Element lookup records

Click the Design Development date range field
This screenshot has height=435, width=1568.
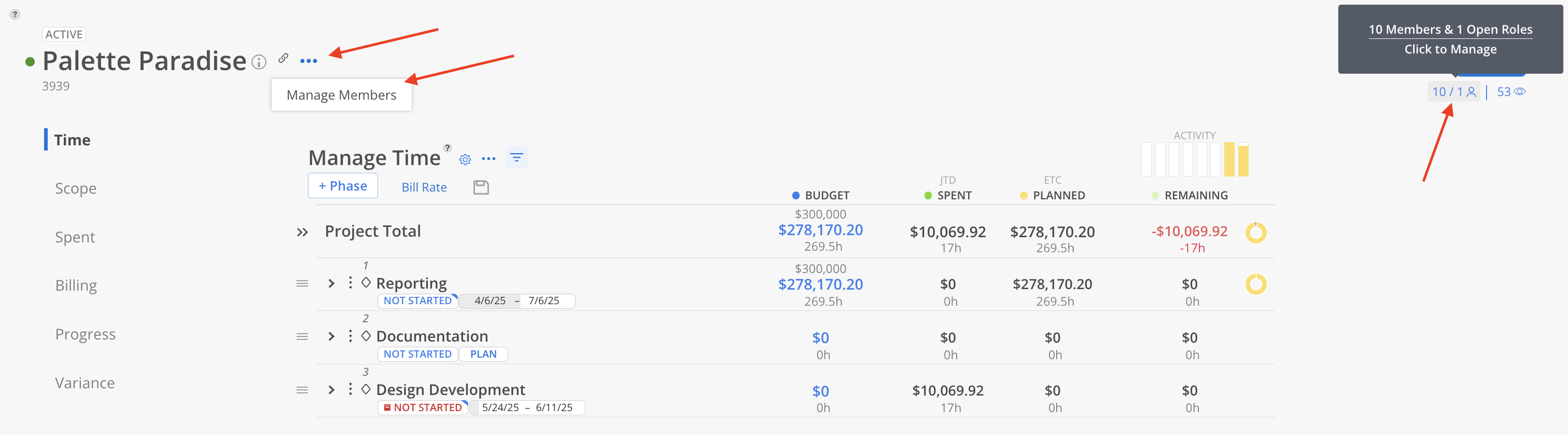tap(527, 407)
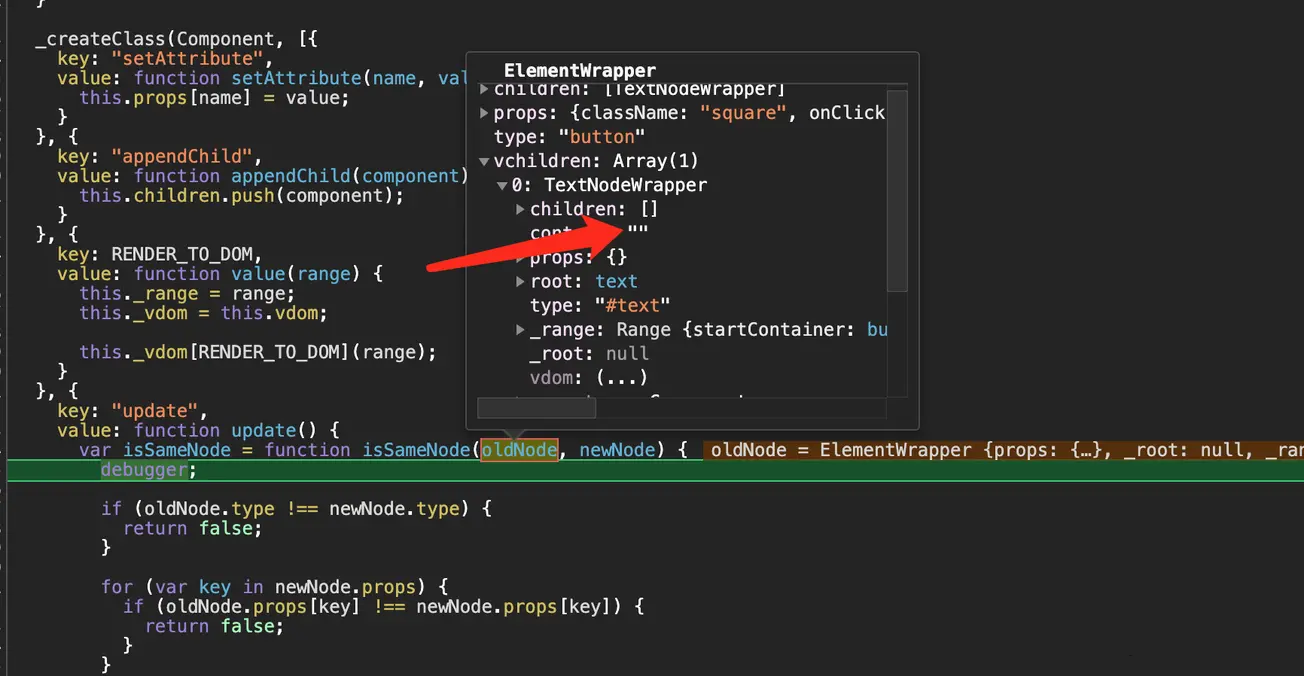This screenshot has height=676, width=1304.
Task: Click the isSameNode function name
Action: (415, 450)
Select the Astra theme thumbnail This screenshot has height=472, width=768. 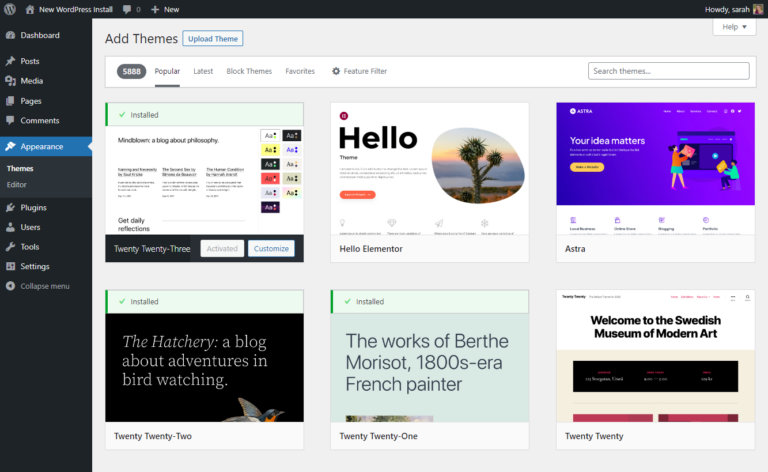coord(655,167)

DIRECTION:
Return, unchanged, every line from the start of the items through the line containing "Action: (415, 450)", inclusive. Leave the pictures out of your answer.

THE OUTPUT:
Click the Design Development date range field
This screenshot has height=435, width=1568.
tap(527, 407)
This screenshot has height=676, width=1304.
Task: Click the isSameNode function name
Action: (415, 450)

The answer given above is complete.